Si tenemos prioridades también será más sencillo elegir nuestras batallas. No se puede librar escaramuzas en todos los frentes y esperar que en todos ellos capitule el enemigo. A menudo el éxito depende de haber seleccionado con inteligencia las cruzadas que realmente valen el esfuerzo. Si prestan atención verán con qué frecuencia gastamos ingentes cantidades de energía en pequeñas e innecesarias contiendas, haciéndonos de enemigos que no dan la talla –como diría Fito Páez– o que en realidad son potenciales aliados.

Y acá viene justamente otra cuestión que me parece de suma importancia a la hora de reorganizar nuestra vida gregaria. Es absolutamente necesario identificar quiénes son parte del problema y quiénes virtuales impulsores de la solución. Hacerlo es harto difícil porque hemos adquirido la odiosa costumbre de clasificar y etiquetar a las personas según sus roles, sus ideas o sus creencias y no de acuerdo con sus acciones.

La pertenencia a un colectivo no necesariamente determina las características de una persona. Ser funcionario público no es sinónimo de planillero, mediocre, politiquero o amoral. En el Estado hay trabajadores de una vocación notable, de una sorprendente capacidad de trabajo y un desarrollado sentido del servicio público.

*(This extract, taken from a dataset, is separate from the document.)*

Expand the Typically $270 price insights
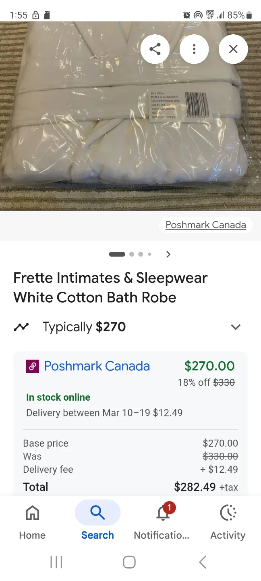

Y, por supuesto, hay de los otros; los burócratas a los que solo les interesa completar la jornada y marcar la salida; los serviles cuya única función es llenar de lisonjas al jefe de turno con la esperanza de escalar en rango y salario, y el filibustero que tomó el cargo por asalto y solo espera la oportunidad de alzarse con una parte del botín público.

Esto mismo ocurre en todos los sectores; en el de los empresarios, los periodistas, los parlamentarios, los jueces y fiscales, los policías, los curas y pastores, los creyentes y los ateos, las feministas y los provida, la izquierda y la derecha.

El verdadero desafío consiste en encontrar los aliados naturales en todos estos sectores. Determinar aquellas causas que cortan transversalmente todas estas clasificaciones –reales o imaginarias– y que pueden movilizar activistas que hoy aparecen erróneamente en veredas opuestas.

Es un complejo ejercicio de racionalidad y de renunciamientos. Un obispo conservador, un activista por los derechos de gais y lesbianas, un legislador de la derecha, un técnico del MEC, un senador de la izquierda, un empresario agroganadero y un líder campesino pueden coincidir en la necesidad de que los mejores hombres y mujeres del país se dediquen a la enseñanza, y apoyar por igual la creación de una carrera docente que los seduzca.

A los delincuentes que ejercen el poder, desde el Estado y desde el sector privado, les conviene que nos dividamos, que encontremos más diferencias que coincidencias. La suma de pequeñas escaramuzas nos paraliza. Aprovechemos esta ficción del fin e inicio de ciclo y replanteémonos cuáles son realmente las batallas que vale la pena librar, redescubramos a nuestros naturales aliados y recordemos que el verdadero enemigo es el que medra con nuestro dinero y arruina las oportunidades de nuestros hijos.